A standard flat washer 1/32" thick fits between the bumper and the nylon pads when the bumper is secured at the top by a lip on the grab handle, showing some clearance. Thin 30 gauge wirewrap wire goes over to the bumper spring pillar holes, and slits can be cut in the ribbing as needed. Limited horizontal play leaves the corner of those holes open for wire passage inside the case, then on to the front bumper switches for connection in parallel.

The wall sensor should be unscrewed when detaching the bumper; the cable connector is very tight and poorly accessible, fragile and could be damaged -- best leave in until the sensor is dismounted.

bumperbearing.jpg
top cover with bumper removed -- nylon bearing pads

bumperunderside.jpg
underside of removed bumper -- with tact switch

bumperparts.jpg
lift handle which holds bumper top -- tact switch with ballpoint pen spring


The top edge of the bumper is still poorly positioned for vertical sensing as the flange of the grab handle is at the same height and protrudes close to the front, capable of being vertically squeezed, though over little area before a bumper strike would be sensed. To avoid higher turret traps, sensing should really be done at the turret top level, with a hoop on the bumper front. Bumper level strikes would then mostly be horizontal, except at the corners.

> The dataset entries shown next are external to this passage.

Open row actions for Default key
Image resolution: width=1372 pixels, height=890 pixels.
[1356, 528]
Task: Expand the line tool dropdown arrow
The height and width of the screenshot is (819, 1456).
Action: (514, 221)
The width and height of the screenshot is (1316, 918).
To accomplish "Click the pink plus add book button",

But Neato does do a lot of turning, working it's way into everything, unpredictable.

Edit: more use for the ball point pen -- the body, sliced section, is a tube around the spring, usable with the low stem switches to hold the spring over the too short stem stub. Then a #6 pan head nylon screw can be used as the top, and adjust the length easier, provide better bearing etc. The pen is mightier than the neato.

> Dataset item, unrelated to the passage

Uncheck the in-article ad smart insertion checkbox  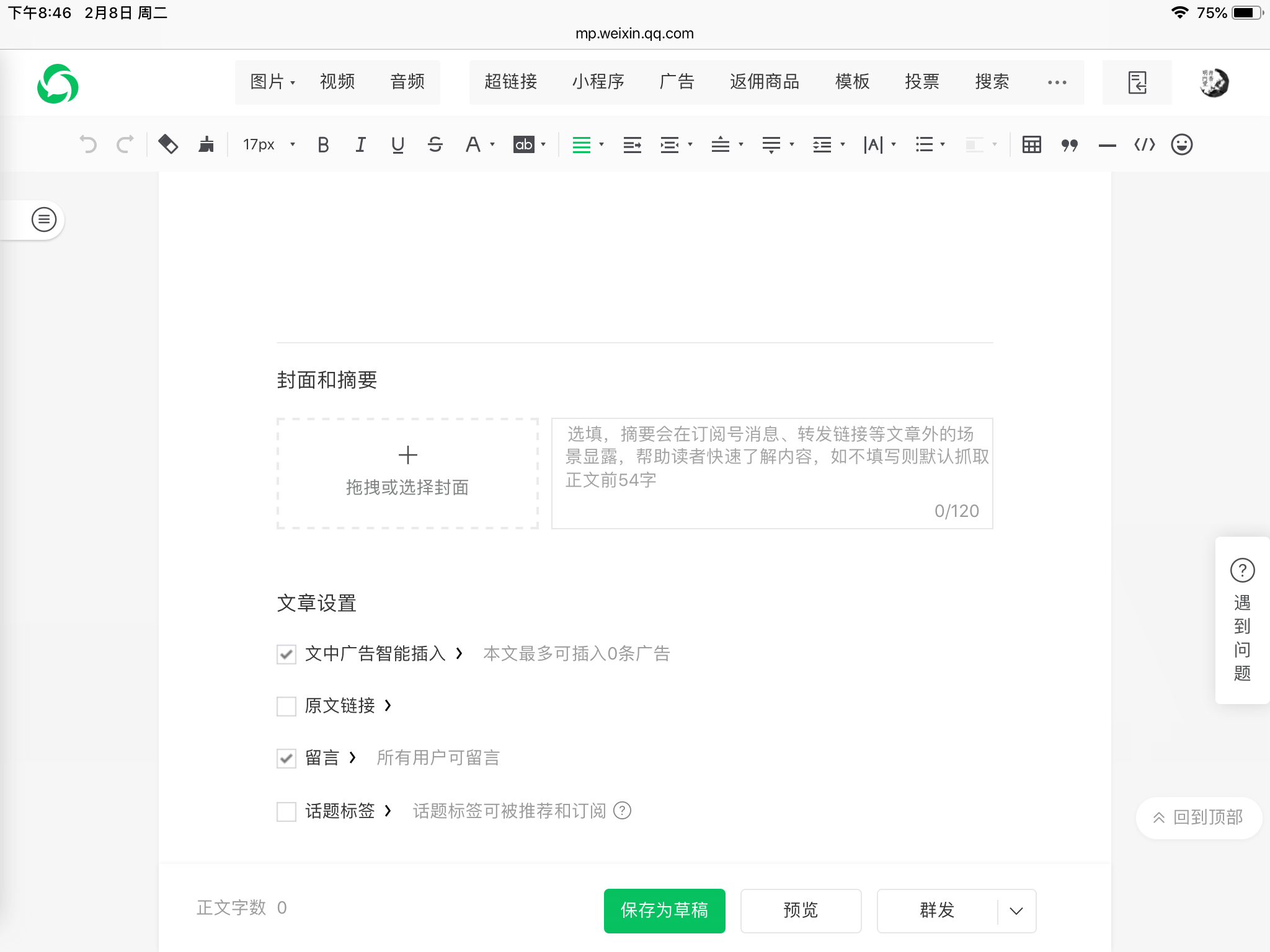pos(286,654)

Edit: the 9.5mm long stem switches could be mounted under the cover positioned to bear on the bottom of the ribbed underside wells. The cover is about 1/8" thick, the wells 1/4" deep (varies with curve in the cover), and 3/8" is 9.5mm. Only a 1/8" hole for narrow stems, nothing major. Depends on the wells being wide enough for the bumper travel -- not sure. They can be filled in to reach the stem tops. For nylon screw stems only the shaft can be used, for enough travel. Very thin bearing points, but not much pressure on them. Switch travel only 1/64".